Evaluates a set of quality tests on an input dataset. Those rows for which all tests pass are considered “clean” and thus sent to the “Clean data” output. Those rows for which any tests fail are considered “dirty” and thus sent to the “Dirty data” output. In addition, this produces a summary model that includes the following statistics:
• Total number of rows
• Total number of rows for which at least one test involving a given field failed
• Per-test failure counts for each test involving a given field
Ports
Input Ports
0 - Input data
Output Ports
0 - Clean data
1 - Dirty data
2 - Quality Summary
Views
Reports
Result reports.
Data Summarizer
KNIME This topic describes a KNIME node. For the DataFlow operator it is based on, see
Using the SummaryStatistics Operator to Calculate Data Statistics.
Discovers various metrics of an input dataset, based on the configured detail level. The types of the fields, combined with the detail level, determine the set of metrics that are calculated.
If the detail level is set to fastest, the following statistics are calculated:
• Min: calculated for fields of type int, long, float, or double
• Max: calculated for fields of type int, long, float, or double
• Mean: calculated for fields of type int, long, float, or double
• Stddev: calculated for fields of type int, long, float, or double
• Variance: calculated for fields of type int, long, float, or double
• Sum: calculated for fields of type int, long, float, or double
• Missing Frequency: Calculated for all fields
• Correlation: calculated for fields of type int, long, float, or double
• Covariance: calculated for fields of type int, long, float, or double
If the detail level is set to most detail, the following additional statistics are calculated:
• Intervals: calculated for fields of type int, long, float, or double
• Most Frequest Values: Calculated for all fields
• Percentiles: calculated for fields of type int, long, float, or double
• Median: calculated for fields of type int, long, float, or double
• IQR: calculated for fields of type int, long, float, or double
Dialog Options
detail level
Sets the detail level with which statistics are calculated. Setting to fastest provides those statistics that can be calculated in a single pass over the data. Setting to most detail is slower but provides more statistics.

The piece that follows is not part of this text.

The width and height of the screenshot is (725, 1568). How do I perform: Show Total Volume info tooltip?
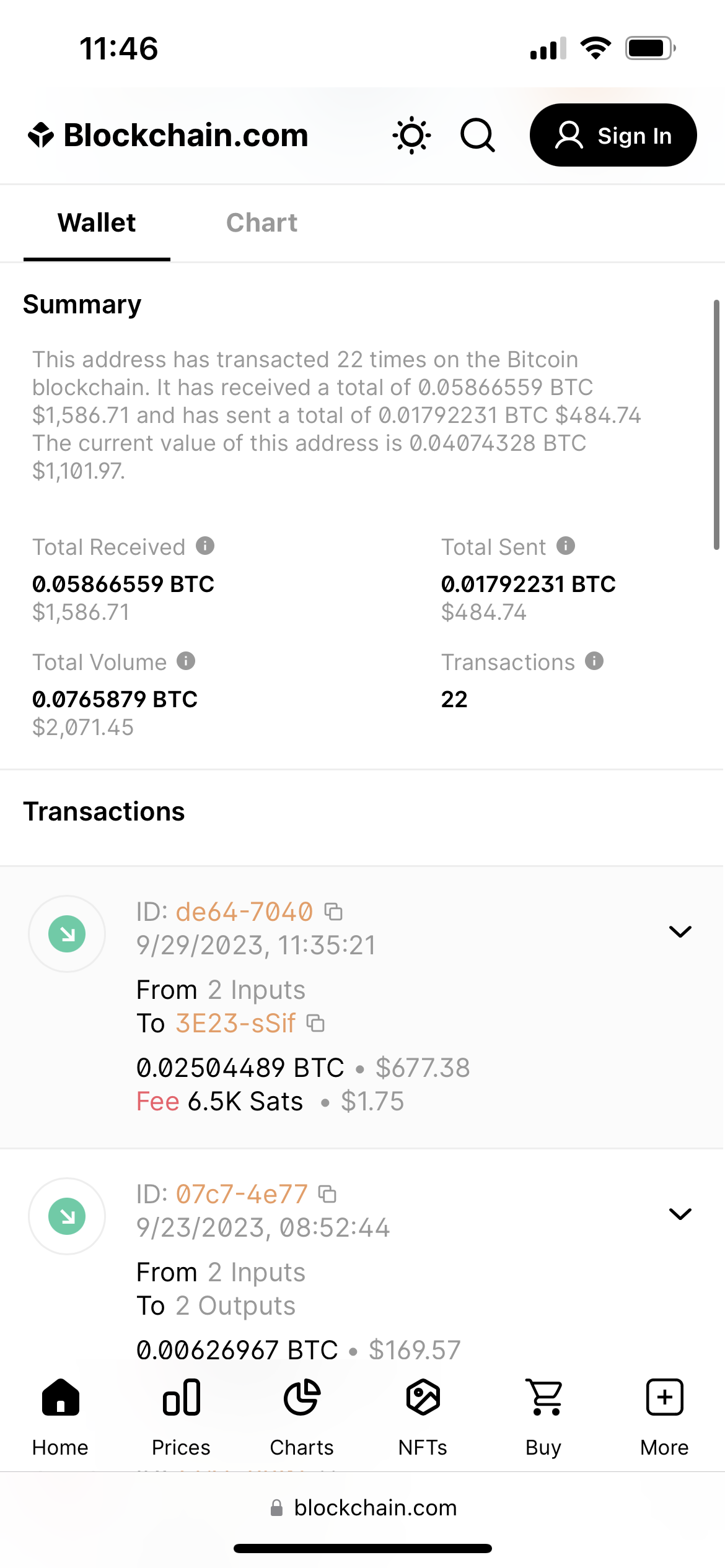[x=186, y=661]
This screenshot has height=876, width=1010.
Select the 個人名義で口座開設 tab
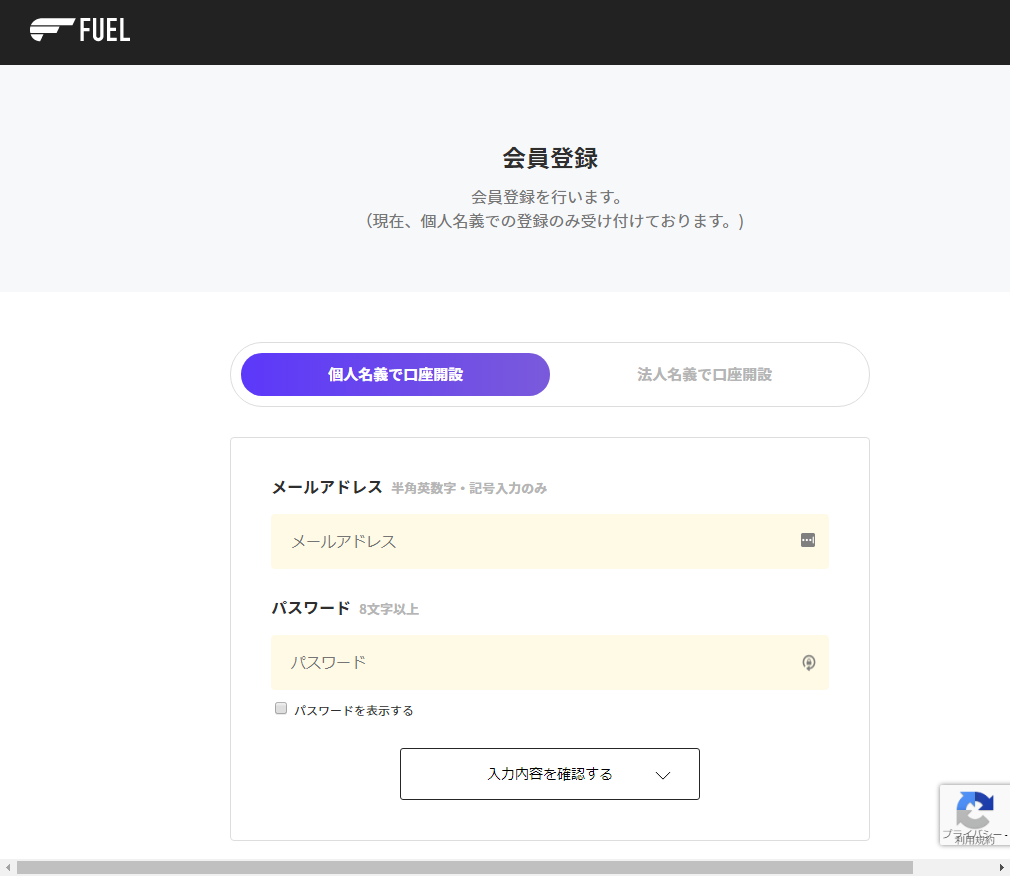395,375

number of intervals to calculate
Specifies the number of intervals to calcluate for each numeric field. This setting is ignored if detail level is set to fastest.
number of quantiles to calculate
Specifies the number of quantiles to calculate for each numeric field. This setting is ignored if detail level is set to fastest.
number of frequent items to calculate
Provides a cap on the number of most frequent values to calculate. This setting is ignored if detail level is set to fastest.
expect a small number of distinct values
Should be set to true if the number of distinct values per column is expected to generally be small.
Ports
Input Ports
0 - Input data
Output Ports
0 - Summary statistics model
Views
Reports
Result reports
Data Summarizer Viewer
KNIME This topic describes a KNIME node. For the DataFlow operator it is based on, see
Calculating Data Statistics.
Data Summarizer Viewer provides views for the PMML model produced by the Data Summarizer.
Ports
Input Ports
0 - Summary statistics model
Views
Reports
Result reports
Distinct Values
KNIME This topic describes a KNIME node. For the DataFlow operator it is based on, see
Using the DistinctValues Operator to Find Distinct Values.
Distinct values computes all distinct values and their counts for a given column.
Ports
Input Ports
0 - Input data
Output Ports
0 - Distinct values and counts